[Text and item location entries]
'''
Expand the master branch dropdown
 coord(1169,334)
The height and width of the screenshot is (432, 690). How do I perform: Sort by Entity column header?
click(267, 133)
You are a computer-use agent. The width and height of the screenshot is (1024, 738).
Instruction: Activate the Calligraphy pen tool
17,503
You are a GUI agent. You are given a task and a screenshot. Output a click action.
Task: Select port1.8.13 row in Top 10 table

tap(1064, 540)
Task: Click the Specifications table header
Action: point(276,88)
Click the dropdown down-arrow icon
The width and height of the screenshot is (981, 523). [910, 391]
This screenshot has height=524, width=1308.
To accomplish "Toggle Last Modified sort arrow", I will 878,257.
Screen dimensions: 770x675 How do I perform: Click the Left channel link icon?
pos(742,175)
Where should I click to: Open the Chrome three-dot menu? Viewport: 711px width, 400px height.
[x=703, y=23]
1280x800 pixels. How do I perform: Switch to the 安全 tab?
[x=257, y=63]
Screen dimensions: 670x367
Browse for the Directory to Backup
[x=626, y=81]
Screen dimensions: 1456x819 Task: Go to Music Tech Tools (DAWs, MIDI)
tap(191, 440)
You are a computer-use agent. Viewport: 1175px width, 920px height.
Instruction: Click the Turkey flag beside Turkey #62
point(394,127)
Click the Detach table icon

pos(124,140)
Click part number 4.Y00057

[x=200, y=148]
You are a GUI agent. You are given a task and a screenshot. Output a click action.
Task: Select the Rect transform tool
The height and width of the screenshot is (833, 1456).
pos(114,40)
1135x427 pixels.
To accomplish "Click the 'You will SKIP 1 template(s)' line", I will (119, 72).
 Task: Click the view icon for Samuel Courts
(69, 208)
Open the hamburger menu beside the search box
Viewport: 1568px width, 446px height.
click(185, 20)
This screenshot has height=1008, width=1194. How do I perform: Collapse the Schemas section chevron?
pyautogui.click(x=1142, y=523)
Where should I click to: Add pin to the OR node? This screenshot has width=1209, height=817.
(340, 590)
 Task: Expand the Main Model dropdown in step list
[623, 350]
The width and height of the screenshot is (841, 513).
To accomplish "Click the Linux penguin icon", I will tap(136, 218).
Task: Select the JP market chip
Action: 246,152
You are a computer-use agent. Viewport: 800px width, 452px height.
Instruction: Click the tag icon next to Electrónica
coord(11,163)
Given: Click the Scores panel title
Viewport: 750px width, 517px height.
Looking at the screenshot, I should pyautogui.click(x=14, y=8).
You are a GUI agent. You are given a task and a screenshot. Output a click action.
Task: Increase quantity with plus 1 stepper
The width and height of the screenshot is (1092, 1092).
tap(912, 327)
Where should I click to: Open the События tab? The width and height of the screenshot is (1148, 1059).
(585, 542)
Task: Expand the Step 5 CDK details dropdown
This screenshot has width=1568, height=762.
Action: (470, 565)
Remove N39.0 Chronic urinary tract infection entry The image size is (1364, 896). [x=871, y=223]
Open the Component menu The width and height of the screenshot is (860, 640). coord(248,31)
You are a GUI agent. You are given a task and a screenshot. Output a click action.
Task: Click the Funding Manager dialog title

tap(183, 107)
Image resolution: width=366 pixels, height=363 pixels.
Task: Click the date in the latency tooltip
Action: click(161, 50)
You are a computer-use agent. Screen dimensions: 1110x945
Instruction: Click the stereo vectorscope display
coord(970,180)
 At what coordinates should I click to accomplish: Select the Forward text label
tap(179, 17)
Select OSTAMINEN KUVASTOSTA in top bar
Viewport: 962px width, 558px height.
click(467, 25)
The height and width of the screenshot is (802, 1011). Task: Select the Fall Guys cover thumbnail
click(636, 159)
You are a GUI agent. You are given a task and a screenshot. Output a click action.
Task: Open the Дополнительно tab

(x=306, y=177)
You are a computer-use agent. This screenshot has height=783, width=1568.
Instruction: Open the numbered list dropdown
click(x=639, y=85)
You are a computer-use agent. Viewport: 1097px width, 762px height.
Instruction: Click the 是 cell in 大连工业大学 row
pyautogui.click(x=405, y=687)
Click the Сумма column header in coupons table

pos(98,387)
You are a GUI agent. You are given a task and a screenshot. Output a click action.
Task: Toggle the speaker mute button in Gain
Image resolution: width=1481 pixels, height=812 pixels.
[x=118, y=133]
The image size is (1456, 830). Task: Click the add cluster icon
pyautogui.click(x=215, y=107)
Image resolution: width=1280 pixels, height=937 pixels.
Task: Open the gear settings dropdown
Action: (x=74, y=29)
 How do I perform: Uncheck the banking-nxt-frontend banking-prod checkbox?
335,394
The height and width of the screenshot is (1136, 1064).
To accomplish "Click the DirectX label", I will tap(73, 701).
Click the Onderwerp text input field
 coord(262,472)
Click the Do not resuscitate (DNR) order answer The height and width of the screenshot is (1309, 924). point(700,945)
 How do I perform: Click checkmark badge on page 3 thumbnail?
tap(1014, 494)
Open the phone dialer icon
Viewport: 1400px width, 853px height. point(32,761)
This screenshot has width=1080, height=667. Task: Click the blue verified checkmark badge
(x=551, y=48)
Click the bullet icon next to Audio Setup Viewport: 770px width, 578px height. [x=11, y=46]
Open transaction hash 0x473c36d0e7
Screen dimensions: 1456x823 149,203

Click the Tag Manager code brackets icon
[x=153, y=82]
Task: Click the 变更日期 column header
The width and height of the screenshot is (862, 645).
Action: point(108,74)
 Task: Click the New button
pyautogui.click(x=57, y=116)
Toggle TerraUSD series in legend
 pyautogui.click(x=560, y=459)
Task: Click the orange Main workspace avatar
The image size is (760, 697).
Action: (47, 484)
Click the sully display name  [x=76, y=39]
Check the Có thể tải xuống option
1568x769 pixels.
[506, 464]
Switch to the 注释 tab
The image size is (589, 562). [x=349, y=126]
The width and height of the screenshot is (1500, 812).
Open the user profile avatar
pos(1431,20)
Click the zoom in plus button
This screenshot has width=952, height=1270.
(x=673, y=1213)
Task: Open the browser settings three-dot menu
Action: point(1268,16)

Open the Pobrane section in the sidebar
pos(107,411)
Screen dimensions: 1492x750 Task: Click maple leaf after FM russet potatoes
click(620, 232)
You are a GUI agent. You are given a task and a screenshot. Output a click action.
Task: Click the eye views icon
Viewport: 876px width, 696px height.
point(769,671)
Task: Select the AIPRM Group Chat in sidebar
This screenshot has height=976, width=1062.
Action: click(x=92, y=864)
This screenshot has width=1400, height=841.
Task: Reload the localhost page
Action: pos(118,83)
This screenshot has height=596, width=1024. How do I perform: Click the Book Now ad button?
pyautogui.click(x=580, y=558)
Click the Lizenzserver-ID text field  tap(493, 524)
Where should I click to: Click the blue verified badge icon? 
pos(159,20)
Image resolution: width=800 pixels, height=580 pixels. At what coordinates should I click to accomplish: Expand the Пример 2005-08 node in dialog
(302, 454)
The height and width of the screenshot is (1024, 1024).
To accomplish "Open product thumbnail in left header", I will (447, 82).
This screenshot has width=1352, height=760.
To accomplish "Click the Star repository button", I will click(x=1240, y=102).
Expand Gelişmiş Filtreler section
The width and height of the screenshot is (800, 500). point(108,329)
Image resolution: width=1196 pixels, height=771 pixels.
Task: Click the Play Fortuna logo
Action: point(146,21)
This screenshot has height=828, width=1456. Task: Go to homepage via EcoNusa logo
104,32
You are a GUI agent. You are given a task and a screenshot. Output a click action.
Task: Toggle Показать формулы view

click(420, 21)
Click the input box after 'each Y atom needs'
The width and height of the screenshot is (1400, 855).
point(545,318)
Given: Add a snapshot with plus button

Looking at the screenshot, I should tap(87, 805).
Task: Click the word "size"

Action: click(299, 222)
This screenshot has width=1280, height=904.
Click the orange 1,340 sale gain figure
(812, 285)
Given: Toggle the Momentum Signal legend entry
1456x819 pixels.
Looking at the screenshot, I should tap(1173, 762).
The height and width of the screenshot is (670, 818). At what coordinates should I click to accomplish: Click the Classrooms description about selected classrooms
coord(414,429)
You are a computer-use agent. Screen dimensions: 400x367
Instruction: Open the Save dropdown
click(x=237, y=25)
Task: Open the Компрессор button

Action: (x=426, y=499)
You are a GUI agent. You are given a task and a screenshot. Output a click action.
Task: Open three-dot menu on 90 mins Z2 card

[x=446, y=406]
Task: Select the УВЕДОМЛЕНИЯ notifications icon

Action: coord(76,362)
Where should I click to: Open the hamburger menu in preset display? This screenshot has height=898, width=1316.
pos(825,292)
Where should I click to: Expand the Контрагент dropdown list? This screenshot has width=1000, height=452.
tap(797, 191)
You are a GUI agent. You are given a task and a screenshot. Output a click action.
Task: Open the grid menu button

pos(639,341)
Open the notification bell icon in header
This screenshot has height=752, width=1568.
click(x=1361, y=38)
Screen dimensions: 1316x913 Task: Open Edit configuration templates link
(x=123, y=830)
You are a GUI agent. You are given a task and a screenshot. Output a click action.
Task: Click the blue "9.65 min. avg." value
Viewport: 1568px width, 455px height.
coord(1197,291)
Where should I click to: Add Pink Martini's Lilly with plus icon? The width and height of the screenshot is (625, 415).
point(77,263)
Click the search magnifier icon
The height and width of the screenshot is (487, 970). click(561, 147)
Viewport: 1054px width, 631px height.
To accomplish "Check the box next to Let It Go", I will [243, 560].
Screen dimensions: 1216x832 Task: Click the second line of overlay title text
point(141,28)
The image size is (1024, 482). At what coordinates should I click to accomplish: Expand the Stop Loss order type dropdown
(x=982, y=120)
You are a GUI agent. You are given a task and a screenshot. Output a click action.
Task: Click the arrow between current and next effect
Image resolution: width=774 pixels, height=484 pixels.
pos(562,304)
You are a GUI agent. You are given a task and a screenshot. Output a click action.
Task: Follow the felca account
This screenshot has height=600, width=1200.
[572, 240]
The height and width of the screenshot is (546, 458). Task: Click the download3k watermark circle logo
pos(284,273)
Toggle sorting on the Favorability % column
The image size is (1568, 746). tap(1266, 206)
'''
What to work on -
Repeat the part of the data that opens with the line containing "Open transaction hash 0x473c36d0e7" and closes with the line containing "The image size is (589, 562). [x=349, y=126]", without altering a character.

The completed task -
Open transaction hash 0x473c36d0e7
Screen dimensions: 1456x823 149,203

Click the Tag Manager code brackets icon
[x=153, y=82]
Task: Click the 变更日期 column header
The width and height of the screenshot is (862, 645).
Action: point(108,74)
 Task: Click the New button
pyautogui.click(x=57, y=116)
Toggle TerraUSD series in legend
 pyautogui.click(x=560, y=459)
Task: Click the orange Main workspace avatar
The image size is (760, 697).
Action: (47, 484)
Click the sully display name  [x=76, y=39]
Check the Có thể tải xuống option
1568x769 pixels.
[506, 464]
Switch to the 注释 tab
The image size is (589, 562). [x=349, y=126]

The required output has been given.